## What the task asks:
Begin with the line in which "Switch to thumbnails" appears and end with the final line of the entries. Retype each one exactly and add nothing.

## Supplied material:
Start of Block
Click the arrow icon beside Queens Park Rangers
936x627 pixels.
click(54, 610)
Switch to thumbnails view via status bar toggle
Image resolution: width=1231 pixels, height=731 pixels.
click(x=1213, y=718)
End of Block
## Written answer:
Switch to thumbnails view via status bar toggle
Image resolution: width=1231 pixels, height=731 pixels.
click(x=1213, y=718)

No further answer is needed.